Only the first root is physically reasonable. Therefore, both stones hit the water in 2.866 seconds.

b) As the second stone is thrown a second later than first one, its height is represented by the following kinematic expression:

$y_{2} = y_{2,o} + v_{2,o}\cdot (t-t_{o}) + \frac{1}{2}\cdot g \cdot (t-t_{o})^{2}$

$y_{2}$ - Final height of the second stone, measured in meters.

$y_{2,o}$ - Initial height of the second stone, measured in meters.

$v_{2,o}$ - Initial speed of the second stone, measured in meters per second.

$t$ - Time, measured in seconds.

$t_{o}$ - Initial absolute time, measured in seconds.

$g$ - Gravity constant, measured in meters per square second.

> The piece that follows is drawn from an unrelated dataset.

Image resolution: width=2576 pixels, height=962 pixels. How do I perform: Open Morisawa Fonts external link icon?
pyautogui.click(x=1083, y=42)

Given that $y_{2,o} = 47\,m$, $y_{2} = 0\,m$, $t_{o} = 1\,s$, $t = 2.866\,s$ and $g = -9.807\,\frac{m}{s^{2}}$, the following expression is constructed and the initial speed of the second stone is:

$1.866\cdot v_{2,o}+29.926 = 0$

$v_{2,o} = -16.038\,\frac{m}{s}$

The initial velocity of the second stone is -16.038 meters per second.

c) The final speed of each stone is determined by the following expressions:

First stone

$v_{1} = v_{1,o} + g \cdot t$

Second stone

$v_{2} = v_{2,o} + g\cdot (t-t_{o})$

Where:

$v_{1,o}, v_{1}$ - Initial and final velocities of the first stone, measured in meters per second.

$v_{2,o}, v_{2}$ - Initial and final velocities of the second stone, measured in meters per second.

If $v_{1,o} = -2.12\,\frac{m}{s}$ and $v_{2,o} = -16.038\,\frac{m}{s}$, the final speeds of both stones are:

First stone

$v_{1} = -2.12\,\frac{m}{s} + \left(-9.807\,\frac{m}{s^{2}} \right)\cdot (2.866\,s)$

$v_{1} = -30.227\,\frac{m}{s}$

Second stone

$v_{2} = -16.038\,\frac{m}{s} + \left(-9.807\,\frac{m}{s^{2}} \right) \cdot (2.866\,s-1\,s)$

$v_{2} = -34.338\,\frac{m}{s}$

The speed of the first stone is 30.227 meters per second and the speed of the second stone is 34.338 meters per second.